The process involved

The process of conducting a statutory audit in India involves proper documentation of all papers and files. The auditor then focuses on the nature of the business and its evaluation with different tools and methods. Proper selection is made regarding the audit process. The next stage involves proper follow ups of all the bills and documents gathered to find out compliance and noting down the areas that need amendments. The last and most important process is the preparation of the report of the statutory audit and presenting it to the relevant authority.

The key objective

The audit is conducted just to ensure that all financial statement and documents of the company are in order such as the profit and loss account, balance sheet and others. These documents must show the true state of the finance of the company as well as provide a fair view of its different affairs and business activities. Everything must be in accordance and compliance with the Company’s Act mandatorily for all registered companies. Ideally, a statutory audit looks into the statutory areas that include service tax, ESI, VAT, Provident fund and several others. The audit makes sure that the statements and documents are free from any errors and material misstatements.

Auditing different documents

The balance sheet is the most important document that is scrutinized precisely by the top audit companies in India without overlooking the other statements in the process. The auditor makes sure that there are proper and self-explanatory breakups of each sale and services in the profit and loss account. Apart from that, checks are made that all statutory dues such as excise duties, VAT and service tax are accounted for properly with the due dates. For purchase verifications, the auditors focus more on delivery dates and whether or not VAT has been accounted for these separately in a VAT input tax credit account.

Share capital and other audits

The auditor will also scrutinize the share capital of the company to find out whether or not any resolution was passed for increasing the share capital and the number of such shares issued. Proper authorization of such changes in share capital must be recorded as well. In case of any secured loans of the company, the auditor checks whether such loans are issued after proper sanction, and there is a written representation and confirmation of balances from the banks. There must be adequate disclosure of secured as well as unsecured loans with substantial evidence and proofs.

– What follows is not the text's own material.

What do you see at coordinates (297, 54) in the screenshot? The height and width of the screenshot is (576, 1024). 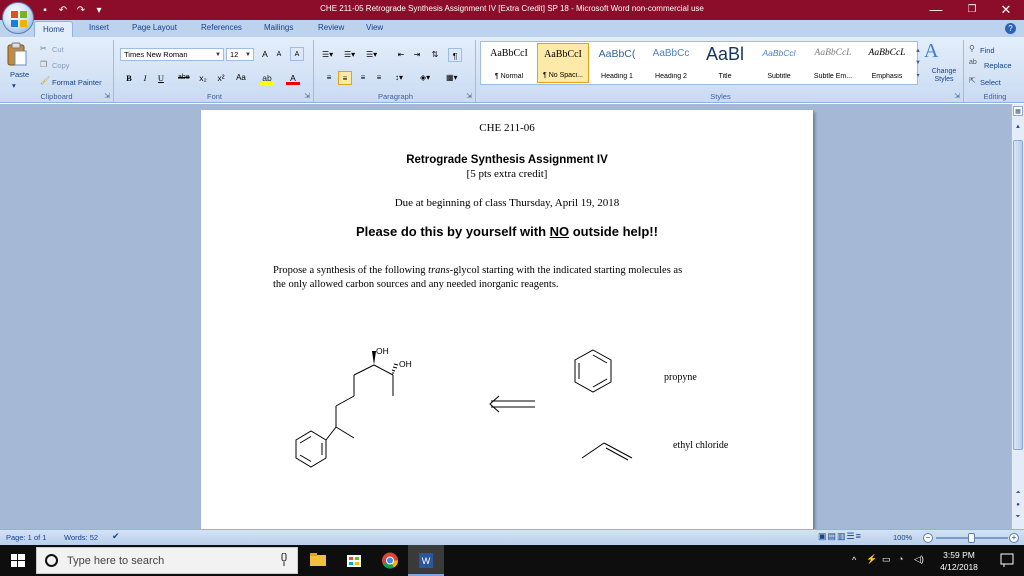 I see `clear-formatting-button: A` at bounding box center [297, 54].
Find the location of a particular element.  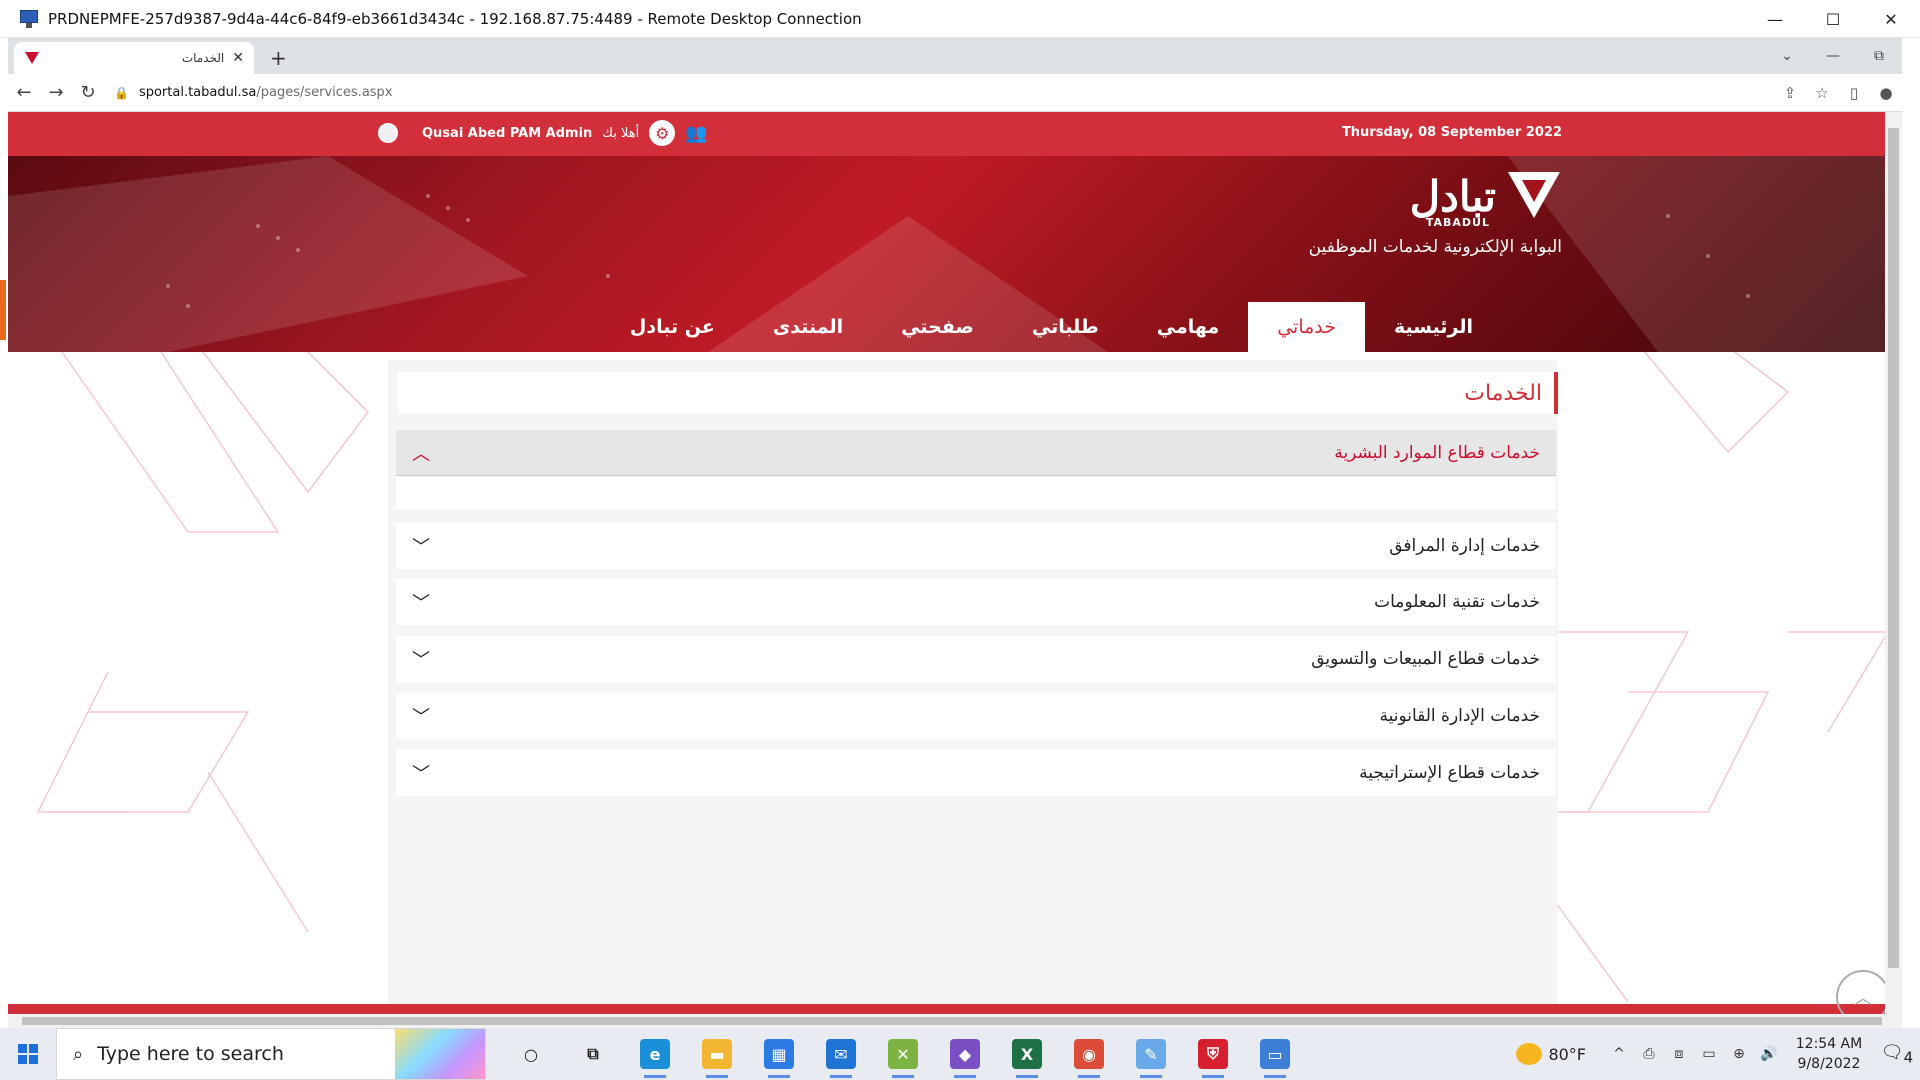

Ensuring statutory compliances

The auditor of the best audit firms in India will ensure that your company is statutory compliant. Professional tax is another area that they will look into as required by the law. A statutory auditor is usually hired by the accounting committee designated by the Board of Directors or may be employed directly as well. It is rather unlikely that the management of the company will hire a statutory auditor for this purpose. Statutory audit is even required for branch offices that a company may have.